= GOAL 1 =
Reproduce the rows word for word, starting with the first row and going on through the row that contains "point(151,51)".
******************************
A big challenge today, she feels, is the lack of interest and information in and about broadcasting among IT engineers. “Broadcasting engineering is converging. We need people who understand both sides.”

It is likely that few broadcast engineers pursued their dream jobs based on their enthusiasm for a specific radio station. Yet that is the case with Nandini Sen, who this year was promoted to the job of director of technologies and engineering at North Carolina Public Radio WUNC(FM), owned by the University of North Carolina.

“In 2001 I was looking for a job in IT in Chapel Hill when I heard about an opening here,” she said. “I always loved this station and listened to it all the time. They had two engineers who were doing everything from transmitter maintenance to production to tech support, but they were expanding and changing formats. I thought it would be great to work here so I applied.”

But even though she loved the sound of the station, she was less impressed by the physical plant.
******************************
= GOAL 2 =
Summarize the passage about Nandini Sen in two sentences.

= ROWS =
******************************
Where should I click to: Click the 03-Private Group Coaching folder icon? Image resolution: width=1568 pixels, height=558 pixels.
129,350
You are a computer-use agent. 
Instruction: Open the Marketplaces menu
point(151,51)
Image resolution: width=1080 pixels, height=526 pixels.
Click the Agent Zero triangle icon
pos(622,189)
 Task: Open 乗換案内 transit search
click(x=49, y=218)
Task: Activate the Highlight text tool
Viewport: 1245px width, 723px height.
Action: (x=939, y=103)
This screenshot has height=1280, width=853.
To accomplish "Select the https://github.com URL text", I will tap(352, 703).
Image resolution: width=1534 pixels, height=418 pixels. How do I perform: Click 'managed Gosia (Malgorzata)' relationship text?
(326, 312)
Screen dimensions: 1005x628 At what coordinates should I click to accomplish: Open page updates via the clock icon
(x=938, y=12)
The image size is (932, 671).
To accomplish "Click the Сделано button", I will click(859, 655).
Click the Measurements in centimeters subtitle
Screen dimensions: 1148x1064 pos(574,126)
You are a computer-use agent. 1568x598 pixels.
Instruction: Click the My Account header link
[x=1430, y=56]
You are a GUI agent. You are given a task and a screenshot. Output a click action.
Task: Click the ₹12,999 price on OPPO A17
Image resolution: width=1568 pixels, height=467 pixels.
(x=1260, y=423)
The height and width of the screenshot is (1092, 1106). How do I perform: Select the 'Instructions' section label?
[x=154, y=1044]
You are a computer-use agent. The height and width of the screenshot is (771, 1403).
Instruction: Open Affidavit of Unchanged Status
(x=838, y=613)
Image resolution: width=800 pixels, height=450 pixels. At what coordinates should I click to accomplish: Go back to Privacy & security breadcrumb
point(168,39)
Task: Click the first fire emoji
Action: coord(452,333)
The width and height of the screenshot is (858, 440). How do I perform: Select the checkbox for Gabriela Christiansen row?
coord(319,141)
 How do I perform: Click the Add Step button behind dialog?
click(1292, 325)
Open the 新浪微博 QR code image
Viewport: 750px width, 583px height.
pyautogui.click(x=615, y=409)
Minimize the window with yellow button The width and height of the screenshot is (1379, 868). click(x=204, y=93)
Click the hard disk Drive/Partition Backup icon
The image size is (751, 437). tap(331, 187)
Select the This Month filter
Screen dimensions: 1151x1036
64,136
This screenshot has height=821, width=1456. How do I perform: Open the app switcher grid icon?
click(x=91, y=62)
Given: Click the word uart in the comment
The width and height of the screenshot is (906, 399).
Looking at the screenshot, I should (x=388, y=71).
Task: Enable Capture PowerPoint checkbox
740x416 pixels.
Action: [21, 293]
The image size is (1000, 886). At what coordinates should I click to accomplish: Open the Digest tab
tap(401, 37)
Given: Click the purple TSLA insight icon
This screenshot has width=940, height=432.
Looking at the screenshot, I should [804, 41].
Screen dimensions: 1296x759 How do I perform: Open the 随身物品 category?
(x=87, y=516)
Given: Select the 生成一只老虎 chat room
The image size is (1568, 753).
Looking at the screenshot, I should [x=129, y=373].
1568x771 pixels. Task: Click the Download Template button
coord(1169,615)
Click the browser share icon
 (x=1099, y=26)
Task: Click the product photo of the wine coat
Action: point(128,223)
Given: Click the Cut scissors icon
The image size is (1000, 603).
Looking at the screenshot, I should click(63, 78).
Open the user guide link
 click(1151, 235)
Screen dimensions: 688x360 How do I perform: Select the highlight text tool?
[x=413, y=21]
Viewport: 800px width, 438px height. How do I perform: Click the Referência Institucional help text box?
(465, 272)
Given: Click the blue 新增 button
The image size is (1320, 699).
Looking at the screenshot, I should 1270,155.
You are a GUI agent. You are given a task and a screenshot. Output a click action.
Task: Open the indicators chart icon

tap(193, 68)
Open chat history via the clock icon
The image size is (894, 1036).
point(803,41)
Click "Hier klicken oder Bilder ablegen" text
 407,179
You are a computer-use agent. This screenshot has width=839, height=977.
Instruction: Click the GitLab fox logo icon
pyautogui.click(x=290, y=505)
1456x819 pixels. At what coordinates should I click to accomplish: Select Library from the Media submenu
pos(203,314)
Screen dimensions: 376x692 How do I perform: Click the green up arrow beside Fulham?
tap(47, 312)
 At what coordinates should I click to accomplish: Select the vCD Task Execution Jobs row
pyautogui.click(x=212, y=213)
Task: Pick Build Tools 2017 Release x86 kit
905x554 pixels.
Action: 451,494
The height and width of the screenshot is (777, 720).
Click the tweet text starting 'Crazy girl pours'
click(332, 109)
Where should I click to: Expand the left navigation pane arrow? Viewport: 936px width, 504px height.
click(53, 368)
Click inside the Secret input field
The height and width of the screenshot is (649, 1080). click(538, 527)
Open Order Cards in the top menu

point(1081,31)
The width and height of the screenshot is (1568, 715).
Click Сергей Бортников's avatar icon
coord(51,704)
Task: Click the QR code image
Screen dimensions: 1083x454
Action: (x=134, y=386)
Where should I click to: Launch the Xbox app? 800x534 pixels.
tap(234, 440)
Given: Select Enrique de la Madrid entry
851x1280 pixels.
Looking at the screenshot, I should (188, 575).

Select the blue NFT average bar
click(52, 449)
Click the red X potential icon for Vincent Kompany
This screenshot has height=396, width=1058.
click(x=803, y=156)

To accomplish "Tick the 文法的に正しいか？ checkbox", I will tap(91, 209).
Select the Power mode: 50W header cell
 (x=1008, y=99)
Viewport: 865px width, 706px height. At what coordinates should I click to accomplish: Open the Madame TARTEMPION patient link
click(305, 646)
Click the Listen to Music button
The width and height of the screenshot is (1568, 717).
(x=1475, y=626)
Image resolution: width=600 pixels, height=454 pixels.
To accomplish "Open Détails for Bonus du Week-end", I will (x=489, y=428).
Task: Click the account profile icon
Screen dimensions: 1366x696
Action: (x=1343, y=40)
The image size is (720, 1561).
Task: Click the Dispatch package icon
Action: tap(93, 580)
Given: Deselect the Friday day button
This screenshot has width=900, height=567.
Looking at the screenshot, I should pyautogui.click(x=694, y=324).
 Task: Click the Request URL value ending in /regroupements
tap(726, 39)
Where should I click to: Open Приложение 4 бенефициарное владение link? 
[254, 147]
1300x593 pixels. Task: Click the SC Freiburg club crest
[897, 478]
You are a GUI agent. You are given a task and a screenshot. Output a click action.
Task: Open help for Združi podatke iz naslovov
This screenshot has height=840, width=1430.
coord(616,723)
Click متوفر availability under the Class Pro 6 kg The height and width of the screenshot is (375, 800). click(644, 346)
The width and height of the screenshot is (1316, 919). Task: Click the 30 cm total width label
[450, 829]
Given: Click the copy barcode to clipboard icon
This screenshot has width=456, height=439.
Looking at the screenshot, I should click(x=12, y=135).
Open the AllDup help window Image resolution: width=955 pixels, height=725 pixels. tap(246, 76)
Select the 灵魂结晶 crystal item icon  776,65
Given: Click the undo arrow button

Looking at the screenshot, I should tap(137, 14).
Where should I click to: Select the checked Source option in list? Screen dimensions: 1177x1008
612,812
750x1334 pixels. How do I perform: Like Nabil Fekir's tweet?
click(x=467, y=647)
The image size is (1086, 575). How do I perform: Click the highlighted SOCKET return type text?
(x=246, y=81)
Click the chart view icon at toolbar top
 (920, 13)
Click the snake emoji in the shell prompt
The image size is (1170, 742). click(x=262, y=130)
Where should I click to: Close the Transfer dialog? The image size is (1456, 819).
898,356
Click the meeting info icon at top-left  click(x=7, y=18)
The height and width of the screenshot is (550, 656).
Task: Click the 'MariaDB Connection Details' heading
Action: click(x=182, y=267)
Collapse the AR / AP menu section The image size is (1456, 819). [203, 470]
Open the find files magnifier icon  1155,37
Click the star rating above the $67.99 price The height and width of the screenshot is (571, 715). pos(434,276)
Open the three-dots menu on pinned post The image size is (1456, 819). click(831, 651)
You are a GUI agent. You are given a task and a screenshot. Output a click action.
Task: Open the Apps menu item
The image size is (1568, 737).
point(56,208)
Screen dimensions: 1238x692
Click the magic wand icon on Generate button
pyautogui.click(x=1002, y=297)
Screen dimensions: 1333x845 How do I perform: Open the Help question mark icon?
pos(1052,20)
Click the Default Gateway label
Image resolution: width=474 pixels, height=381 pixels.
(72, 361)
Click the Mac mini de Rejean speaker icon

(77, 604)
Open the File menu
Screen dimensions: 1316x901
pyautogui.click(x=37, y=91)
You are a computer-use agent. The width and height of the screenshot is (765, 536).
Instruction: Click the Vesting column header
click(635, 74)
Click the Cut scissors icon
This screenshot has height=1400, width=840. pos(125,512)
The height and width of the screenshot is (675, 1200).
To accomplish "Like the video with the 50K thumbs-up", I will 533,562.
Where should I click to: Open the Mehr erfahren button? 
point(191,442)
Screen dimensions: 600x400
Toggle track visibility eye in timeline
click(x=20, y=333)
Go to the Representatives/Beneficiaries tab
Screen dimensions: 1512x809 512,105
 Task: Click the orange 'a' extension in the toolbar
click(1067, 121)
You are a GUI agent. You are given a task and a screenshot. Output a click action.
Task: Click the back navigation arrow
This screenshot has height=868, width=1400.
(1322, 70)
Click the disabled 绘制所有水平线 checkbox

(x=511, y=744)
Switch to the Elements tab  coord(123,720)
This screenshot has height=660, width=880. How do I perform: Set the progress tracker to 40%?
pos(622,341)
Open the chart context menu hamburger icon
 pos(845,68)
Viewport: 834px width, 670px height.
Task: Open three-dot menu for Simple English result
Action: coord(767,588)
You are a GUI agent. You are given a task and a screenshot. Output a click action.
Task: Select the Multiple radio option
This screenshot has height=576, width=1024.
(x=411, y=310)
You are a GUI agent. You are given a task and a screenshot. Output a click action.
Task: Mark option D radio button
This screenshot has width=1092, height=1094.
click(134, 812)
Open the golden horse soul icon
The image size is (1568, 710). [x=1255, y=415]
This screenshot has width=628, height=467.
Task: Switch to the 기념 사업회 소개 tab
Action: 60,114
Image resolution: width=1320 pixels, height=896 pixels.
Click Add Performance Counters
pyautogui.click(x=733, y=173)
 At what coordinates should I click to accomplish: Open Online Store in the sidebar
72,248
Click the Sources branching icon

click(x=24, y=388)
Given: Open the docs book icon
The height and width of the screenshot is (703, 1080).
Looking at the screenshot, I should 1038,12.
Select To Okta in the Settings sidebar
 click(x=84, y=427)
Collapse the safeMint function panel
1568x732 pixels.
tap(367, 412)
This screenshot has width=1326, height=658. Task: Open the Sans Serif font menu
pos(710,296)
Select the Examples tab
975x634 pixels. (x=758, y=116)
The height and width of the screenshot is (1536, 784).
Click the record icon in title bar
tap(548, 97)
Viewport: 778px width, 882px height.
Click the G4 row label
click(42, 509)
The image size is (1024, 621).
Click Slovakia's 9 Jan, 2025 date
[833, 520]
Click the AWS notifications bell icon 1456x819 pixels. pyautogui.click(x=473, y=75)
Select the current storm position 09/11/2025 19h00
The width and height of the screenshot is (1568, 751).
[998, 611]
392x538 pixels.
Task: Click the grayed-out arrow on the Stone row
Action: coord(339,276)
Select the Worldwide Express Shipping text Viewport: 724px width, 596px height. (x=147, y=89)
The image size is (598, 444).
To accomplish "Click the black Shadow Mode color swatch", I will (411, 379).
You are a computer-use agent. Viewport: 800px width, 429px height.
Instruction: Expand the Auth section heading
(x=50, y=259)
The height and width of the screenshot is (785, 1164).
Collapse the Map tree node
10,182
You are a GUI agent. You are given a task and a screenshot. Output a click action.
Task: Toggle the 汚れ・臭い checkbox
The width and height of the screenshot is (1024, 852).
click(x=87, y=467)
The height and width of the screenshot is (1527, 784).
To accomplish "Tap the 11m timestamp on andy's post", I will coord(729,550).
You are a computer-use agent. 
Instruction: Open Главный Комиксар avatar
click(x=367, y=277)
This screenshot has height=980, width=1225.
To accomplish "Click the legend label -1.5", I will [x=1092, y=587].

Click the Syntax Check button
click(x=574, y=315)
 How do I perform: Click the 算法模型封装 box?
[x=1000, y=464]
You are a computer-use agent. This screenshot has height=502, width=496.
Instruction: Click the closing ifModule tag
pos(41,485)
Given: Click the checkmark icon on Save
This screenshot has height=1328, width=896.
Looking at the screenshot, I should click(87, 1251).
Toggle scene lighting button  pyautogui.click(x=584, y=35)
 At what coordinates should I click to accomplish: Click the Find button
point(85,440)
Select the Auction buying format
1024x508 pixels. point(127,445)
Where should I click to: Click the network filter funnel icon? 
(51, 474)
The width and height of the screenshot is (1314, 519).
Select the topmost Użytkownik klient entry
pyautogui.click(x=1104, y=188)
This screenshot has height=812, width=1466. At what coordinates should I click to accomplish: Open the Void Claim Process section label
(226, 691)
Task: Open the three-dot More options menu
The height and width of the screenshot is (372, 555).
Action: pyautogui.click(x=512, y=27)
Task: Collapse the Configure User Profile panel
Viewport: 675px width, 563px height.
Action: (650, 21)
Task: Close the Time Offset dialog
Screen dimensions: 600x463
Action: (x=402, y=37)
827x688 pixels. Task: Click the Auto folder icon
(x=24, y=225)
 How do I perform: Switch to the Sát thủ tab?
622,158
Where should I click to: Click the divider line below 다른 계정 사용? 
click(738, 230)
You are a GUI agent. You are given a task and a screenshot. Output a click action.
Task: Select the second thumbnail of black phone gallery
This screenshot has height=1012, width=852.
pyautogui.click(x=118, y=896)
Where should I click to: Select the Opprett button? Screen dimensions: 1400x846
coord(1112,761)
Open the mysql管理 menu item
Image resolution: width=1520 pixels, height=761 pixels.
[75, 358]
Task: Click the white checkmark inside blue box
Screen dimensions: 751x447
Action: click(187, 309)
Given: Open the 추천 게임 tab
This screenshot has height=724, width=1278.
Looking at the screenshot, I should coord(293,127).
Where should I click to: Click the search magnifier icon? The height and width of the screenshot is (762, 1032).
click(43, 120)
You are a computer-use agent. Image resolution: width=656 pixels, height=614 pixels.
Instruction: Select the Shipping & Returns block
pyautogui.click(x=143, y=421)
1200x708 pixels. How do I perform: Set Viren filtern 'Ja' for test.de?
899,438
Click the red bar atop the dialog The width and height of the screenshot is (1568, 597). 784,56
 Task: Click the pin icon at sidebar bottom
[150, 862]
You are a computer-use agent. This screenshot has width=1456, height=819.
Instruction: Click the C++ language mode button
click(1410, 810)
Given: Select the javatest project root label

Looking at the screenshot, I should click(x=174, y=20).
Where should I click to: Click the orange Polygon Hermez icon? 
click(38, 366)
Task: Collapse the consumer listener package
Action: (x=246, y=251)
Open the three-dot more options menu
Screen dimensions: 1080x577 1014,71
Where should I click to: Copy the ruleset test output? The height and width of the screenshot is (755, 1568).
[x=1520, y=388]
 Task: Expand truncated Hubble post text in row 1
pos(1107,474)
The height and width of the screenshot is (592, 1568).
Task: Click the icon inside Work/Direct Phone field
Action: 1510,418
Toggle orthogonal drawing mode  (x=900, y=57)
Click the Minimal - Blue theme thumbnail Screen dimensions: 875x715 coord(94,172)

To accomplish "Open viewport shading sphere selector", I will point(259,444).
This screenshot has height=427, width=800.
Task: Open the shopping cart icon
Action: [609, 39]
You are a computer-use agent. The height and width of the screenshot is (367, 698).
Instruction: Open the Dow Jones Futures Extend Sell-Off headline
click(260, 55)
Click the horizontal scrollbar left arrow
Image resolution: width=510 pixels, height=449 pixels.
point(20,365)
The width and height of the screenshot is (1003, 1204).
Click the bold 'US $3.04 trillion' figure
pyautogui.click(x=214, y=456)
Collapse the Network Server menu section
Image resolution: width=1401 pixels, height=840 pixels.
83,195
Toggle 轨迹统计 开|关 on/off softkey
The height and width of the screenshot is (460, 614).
******************************
= RESULT 1 =
Where should I click to: Click the 03-Private Group Coaching folder icon? Image resolution: width=1568 pixels, height=558 pixels.
129,350
You are a computer-use agent. 
Instruction: Open the Marketplaces menu
point(151,51)

= RESULT 2 =
Nandini Sen, who loved and listened to North Carolina Public Radio WUNC(FM), applied there in 2001 and this year was promoted to director of technologies and engineering at the station, which is owned by the University of North Carolina. She sees the lack of interest and information about broadcasting among IT engineers as a big challenge, because broadcasting engineering is converging and needs people who understand both sides.